What Real-Time Data Review Actually Demands of Sponsors and CROs

Full interview summary

In a recent video interview with Applied Clinical Trials, Raj Indupuri, CEO and co-founder of eClinical Solutions, discussed what the FDA's push toward real-time clinical trial data review actually demands of sponsors and CROs, and why the industry's current infrastructure is not yet equipped to meet that standard. He opened by framing the FDA's continuous review expectation as an exciting but challenging mandate, arguing that the fragmented landscape of EDCs, point solutions, and non-standardized data sources makes real-time oversight operationally impossible without a foundational investment in unified data infrastructure and advanced ingestion pipelines.

Indupuri described the shift as requiring not just a technology upgrade but a fundamental change in how data quality and governance are practiced. In the current model, quality is enforced at milestones—database lock, interim analysis, submission preparation. In a continuous review environment, governance must be built into every step of the trial life cycle, with traceability and alignment across clinical operations, data management, safety, and statistics teams that today still largely operate in silos.

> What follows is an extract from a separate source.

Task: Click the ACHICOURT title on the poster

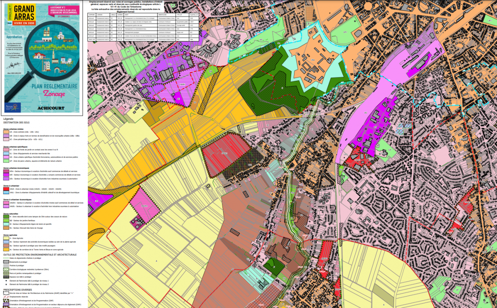Action: (x=51, y=108)
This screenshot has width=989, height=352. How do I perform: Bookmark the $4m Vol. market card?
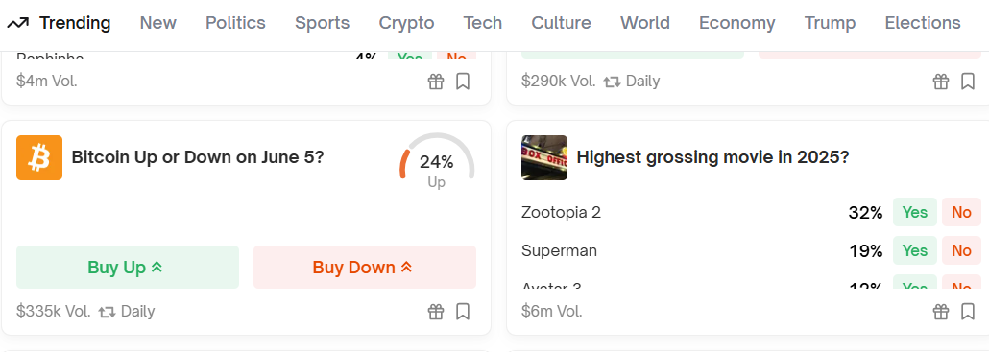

On RBQM, he argued that the industry's progress has been real but remains primarily study-level and fragmented, and that the next evolution is enterprise-wide risk and quality management where all teams connect to a single infrastructure and monitor continuously. He pointed to AI agents as a key accelerant—eClinical is actively investing in agentic AI across the clinical data life cycle—but was equally focused on the governance challenge AI introduces. His answer to the black-box problem is what he calls a glass-box approach: giving sponsors the ability to inject their own SOPs, protocol context, and governance frameworks into AI systems, and providing full traceability of outputs so users can validate and trust what the systems produce.

Indupuri closed by addressing the blurring boundary between clinical trial data and real-world evidence, arguing that organizations that build infrastructure capable of harmonizing both in real time will be significantly better positioned for the continuous, data-driven regulatory environment now taking shape.